- Instructions for the task -
Reply with nothing but how many lines in the entries below include "computer".

(Collection entries)
=== Begin Enclosure ===
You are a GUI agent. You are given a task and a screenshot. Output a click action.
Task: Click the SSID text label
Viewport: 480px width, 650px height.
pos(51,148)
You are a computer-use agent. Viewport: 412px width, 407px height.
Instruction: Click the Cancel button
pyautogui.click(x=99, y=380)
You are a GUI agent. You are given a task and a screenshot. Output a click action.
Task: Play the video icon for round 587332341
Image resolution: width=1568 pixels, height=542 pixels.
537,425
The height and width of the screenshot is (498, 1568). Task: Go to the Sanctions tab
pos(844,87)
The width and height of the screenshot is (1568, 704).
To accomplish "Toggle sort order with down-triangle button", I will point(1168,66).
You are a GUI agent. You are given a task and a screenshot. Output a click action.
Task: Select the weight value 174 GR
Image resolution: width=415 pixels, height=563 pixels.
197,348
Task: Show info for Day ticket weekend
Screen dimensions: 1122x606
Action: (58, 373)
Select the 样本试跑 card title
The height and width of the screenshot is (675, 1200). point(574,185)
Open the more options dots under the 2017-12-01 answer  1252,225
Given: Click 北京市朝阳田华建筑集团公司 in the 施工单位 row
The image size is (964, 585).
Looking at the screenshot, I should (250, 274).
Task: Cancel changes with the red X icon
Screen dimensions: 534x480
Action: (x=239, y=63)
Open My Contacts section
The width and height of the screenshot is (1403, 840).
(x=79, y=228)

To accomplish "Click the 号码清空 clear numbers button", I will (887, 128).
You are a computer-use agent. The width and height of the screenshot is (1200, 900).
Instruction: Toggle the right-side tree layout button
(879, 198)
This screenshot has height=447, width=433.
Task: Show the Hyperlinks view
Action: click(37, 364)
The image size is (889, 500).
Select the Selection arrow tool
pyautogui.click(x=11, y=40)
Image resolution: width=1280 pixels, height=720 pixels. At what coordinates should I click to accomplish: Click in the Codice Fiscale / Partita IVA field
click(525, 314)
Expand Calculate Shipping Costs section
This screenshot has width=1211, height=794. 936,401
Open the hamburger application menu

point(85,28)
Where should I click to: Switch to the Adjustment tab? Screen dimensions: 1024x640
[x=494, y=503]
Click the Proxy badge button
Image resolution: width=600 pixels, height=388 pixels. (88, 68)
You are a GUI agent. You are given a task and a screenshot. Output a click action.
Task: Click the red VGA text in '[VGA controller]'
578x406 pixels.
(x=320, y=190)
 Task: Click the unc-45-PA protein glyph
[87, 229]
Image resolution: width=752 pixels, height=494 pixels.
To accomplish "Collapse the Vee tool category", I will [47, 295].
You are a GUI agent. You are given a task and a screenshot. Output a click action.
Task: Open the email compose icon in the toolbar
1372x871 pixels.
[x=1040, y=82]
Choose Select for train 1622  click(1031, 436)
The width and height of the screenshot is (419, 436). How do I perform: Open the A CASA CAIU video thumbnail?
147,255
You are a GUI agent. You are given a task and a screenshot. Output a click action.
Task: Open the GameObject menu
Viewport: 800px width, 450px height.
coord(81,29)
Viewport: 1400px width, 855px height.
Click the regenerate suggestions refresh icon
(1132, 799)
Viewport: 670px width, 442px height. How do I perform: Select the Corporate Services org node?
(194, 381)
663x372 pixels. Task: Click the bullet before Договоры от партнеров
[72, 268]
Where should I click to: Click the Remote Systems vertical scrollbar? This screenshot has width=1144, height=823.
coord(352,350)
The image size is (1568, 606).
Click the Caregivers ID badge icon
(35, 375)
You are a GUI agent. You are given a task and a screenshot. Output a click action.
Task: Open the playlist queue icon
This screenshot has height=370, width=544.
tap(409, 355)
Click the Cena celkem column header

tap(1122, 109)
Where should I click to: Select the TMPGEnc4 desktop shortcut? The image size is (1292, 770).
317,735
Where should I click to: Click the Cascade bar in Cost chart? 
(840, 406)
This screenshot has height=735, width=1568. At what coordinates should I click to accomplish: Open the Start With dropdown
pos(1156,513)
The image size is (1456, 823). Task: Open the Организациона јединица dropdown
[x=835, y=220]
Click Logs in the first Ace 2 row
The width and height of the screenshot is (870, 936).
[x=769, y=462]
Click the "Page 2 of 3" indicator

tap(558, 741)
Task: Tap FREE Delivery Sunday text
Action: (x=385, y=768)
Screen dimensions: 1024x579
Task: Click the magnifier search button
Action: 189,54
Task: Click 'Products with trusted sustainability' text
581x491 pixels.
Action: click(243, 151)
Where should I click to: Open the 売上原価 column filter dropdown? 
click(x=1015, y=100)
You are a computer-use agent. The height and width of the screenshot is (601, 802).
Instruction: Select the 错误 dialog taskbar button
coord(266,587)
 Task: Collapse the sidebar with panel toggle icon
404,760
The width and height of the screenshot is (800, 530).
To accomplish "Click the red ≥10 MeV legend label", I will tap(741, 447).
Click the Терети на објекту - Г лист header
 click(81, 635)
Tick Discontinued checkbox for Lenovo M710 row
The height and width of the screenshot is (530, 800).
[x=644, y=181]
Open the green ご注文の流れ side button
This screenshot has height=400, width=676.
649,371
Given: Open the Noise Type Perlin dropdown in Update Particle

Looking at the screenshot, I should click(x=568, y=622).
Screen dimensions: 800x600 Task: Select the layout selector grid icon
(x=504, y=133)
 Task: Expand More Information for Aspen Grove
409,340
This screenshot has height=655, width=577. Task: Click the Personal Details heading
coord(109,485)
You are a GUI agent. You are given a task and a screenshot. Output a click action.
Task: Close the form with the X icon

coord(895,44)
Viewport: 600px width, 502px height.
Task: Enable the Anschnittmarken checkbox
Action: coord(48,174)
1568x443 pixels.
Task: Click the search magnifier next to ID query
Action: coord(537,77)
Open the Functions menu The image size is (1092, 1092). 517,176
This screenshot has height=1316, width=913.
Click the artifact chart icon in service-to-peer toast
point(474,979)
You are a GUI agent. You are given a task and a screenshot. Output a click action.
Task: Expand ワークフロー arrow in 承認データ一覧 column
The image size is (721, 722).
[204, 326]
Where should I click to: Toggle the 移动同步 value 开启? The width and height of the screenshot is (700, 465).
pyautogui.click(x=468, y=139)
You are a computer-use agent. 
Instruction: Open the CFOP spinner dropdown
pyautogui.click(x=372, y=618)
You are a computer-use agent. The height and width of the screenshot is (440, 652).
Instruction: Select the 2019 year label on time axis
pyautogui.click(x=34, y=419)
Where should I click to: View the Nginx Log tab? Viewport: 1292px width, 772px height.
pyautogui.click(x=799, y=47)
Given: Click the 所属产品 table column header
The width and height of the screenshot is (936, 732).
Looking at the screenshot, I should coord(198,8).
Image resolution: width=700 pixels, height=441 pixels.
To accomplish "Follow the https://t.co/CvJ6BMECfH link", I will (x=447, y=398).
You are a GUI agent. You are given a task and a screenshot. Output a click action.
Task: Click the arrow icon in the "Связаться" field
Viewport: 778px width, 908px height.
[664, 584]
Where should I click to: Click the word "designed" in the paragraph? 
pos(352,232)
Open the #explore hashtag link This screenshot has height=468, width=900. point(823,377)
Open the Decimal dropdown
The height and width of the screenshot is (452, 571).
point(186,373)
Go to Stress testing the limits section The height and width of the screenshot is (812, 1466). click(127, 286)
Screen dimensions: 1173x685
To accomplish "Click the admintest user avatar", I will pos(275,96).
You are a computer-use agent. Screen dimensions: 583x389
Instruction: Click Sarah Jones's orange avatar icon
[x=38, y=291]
=== End Enclosure ===
- Result for this task -
6